问题
I tried to groupby a df and then select groups who do not have the same value on a specific column and whose group size > 1,
df.groupby(['account_no', 'ext_id', 'amount']).filter(lambda x: (len(x) > 1) & (np.unique(x.int_id).size != 1))

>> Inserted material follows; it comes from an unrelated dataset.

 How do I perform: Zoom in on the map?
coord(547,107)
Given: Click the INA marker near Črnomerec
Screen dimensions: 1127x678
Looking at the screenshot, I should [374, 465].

the df looks like, note that some account_no strings only have a single space, ext_id and int_id are also strings, amount is float;
account_no ext_id amount int_id
2665057 439.504062 D000192
2665057 439.504062 D000192
353724 2758.92 952
353724 2758.92 952
the code supposed to return an empty df, since none of the rows in the sample satisfy the conditions here, but the rows with int_id = 292 remained, so how to fix the issue here.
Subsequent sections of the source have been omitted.